I ran down the driveway, and looking for bodies strewn around; I found instead two fire trucks. Not having heard from us for a while, the injured horse’s owner, also a firefighter, brought two trucks and the squad to check on him. The horse stood in his pen, legs bandaged more for swelling than anything else, with a couple of stitches in his elbow and eyebrow.
Next, a strange (not weird, just unknown) young man strolled up and joined our gaggle of concerned humans. The boy was a sophomore animal science major at CSU, and had just bought one of the Paints at yesterday’s dispersal auction of a big local herd. Do I have any vacancies NOW, he asked? He was actually very polite and shy.

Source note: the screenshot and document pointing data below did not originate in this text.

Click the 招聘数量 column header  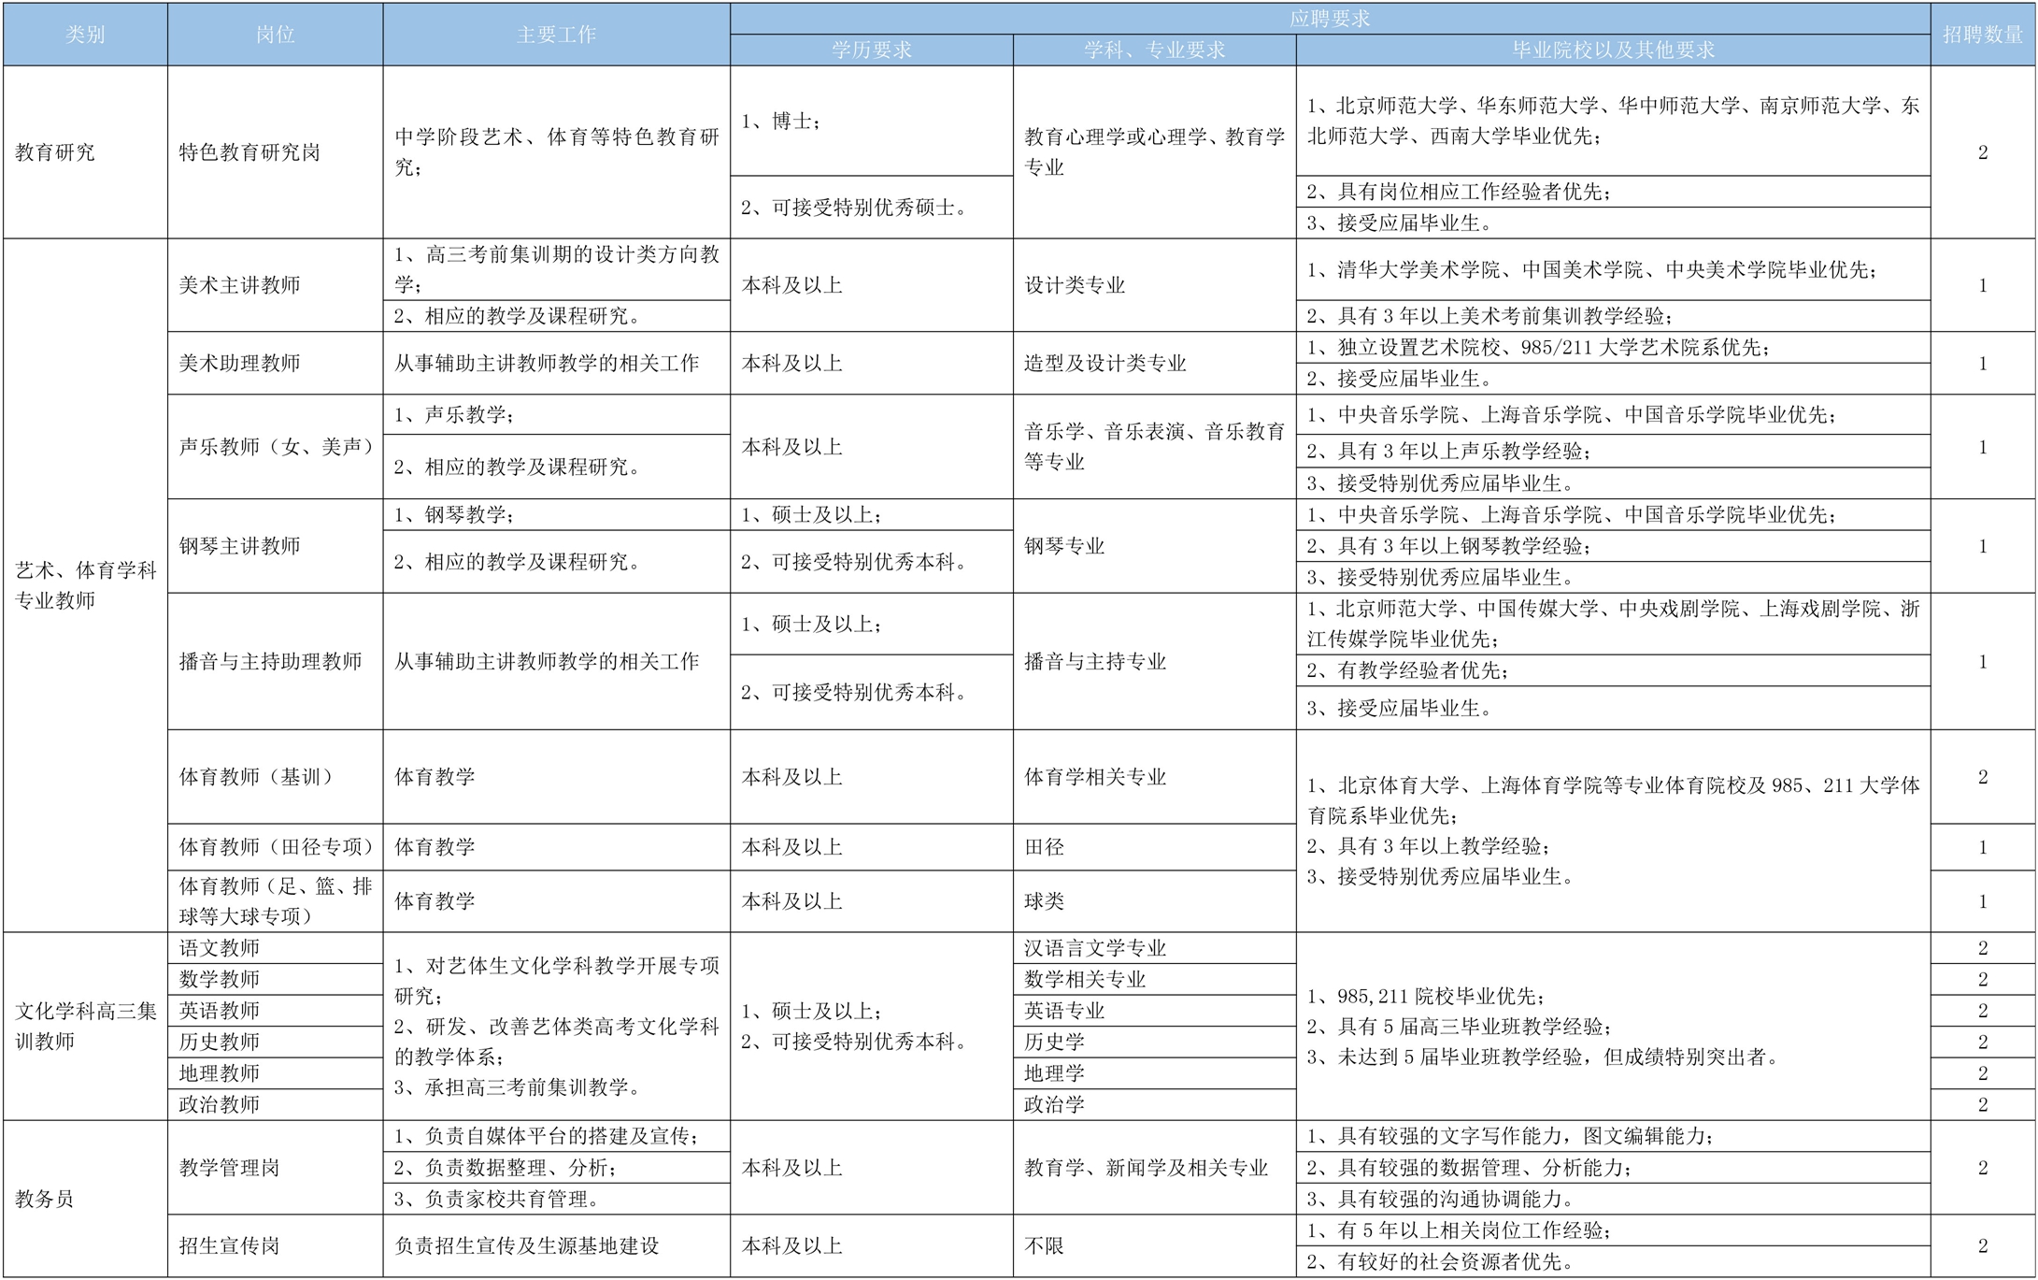[1983, 35]
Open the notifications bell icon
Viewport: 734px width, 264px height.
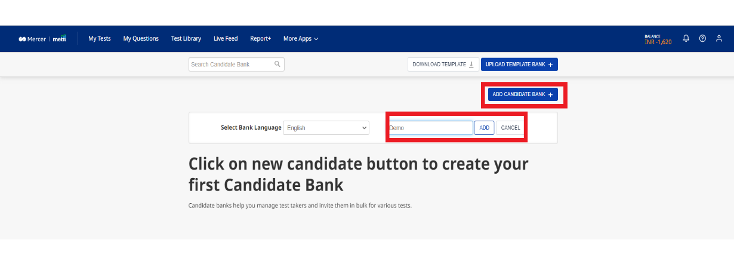(686, 38)
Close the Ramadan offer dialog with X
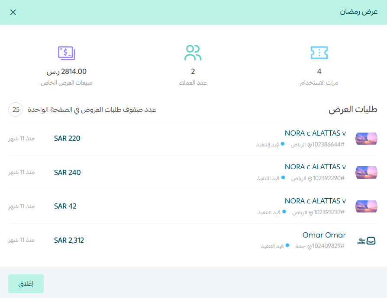The height and width of the screenshot is (298, 387). (13, 12)
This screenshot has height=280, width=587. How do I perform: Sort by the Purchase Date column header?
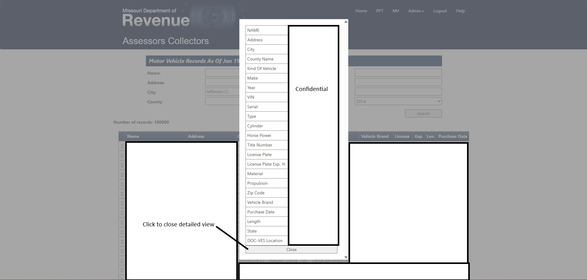coord(453,136)

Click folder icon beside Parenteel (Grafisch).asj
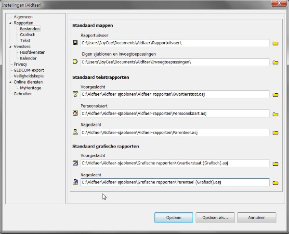coord(276,183)
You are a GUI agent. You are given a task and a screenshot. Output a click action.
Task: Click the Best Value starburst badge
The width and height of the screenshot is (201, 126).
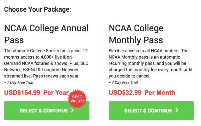77,99
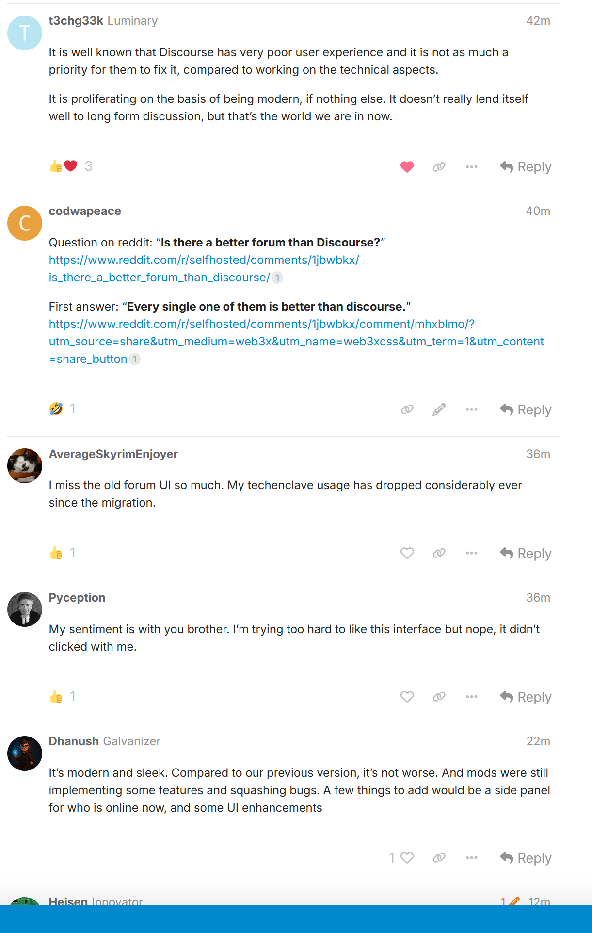
Task: Open AverageSkyrimEnjoyer's avatar profile
Action: [x=25, y=466]
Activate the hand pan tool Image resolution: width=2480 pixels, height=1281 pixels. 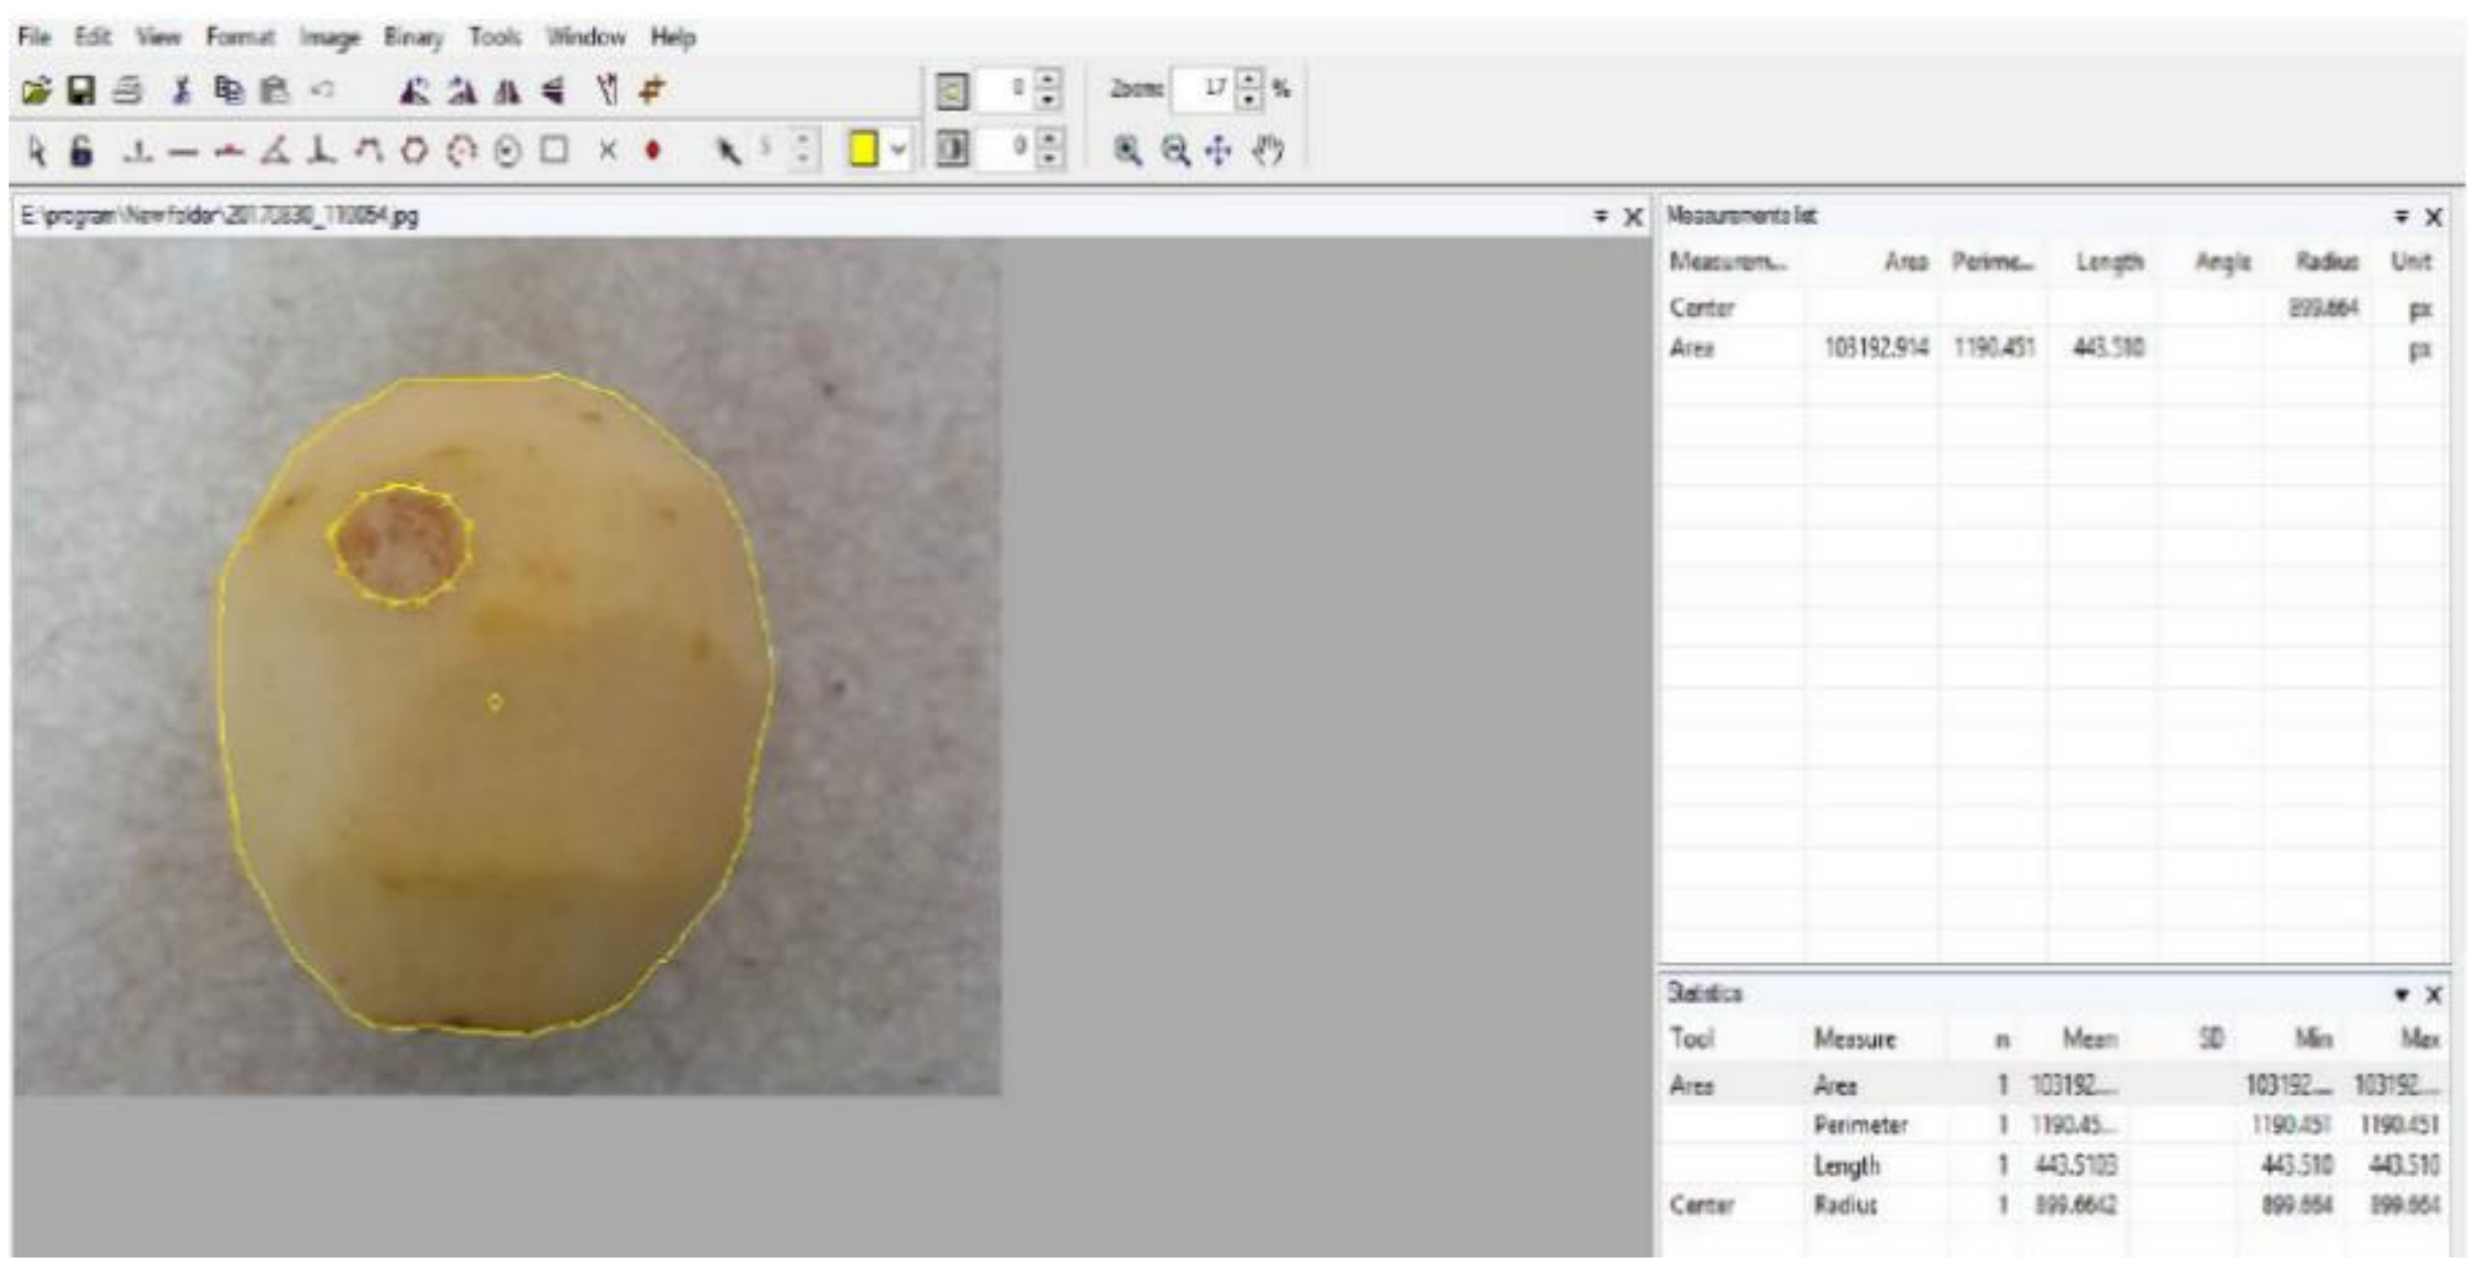coord(1267,150)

A quick confirmation call, and the answer was, unfortunately, “no”. A client’s sister planned to lease her horse to a friend and it was due to arrive any day. The poor guy looked very sad, but I put him on the waiting list.
Now at day’s end, after some reflection, and phone calls back and forth, I have decided to purchase Mr. Frankenstein-horse. I think he is a nice mover, very athletic. Very showy.
I hope this explains the blood on the pavement, the bandaged, bruised horse in sick bay, ownership changes, sirens, fire trucks, expected arrivals, and hay everywhere. Have a great evening!
(Who said owning a stable was easy? The preceding is an email – all names changed – that went out to our stable clients several years ago.)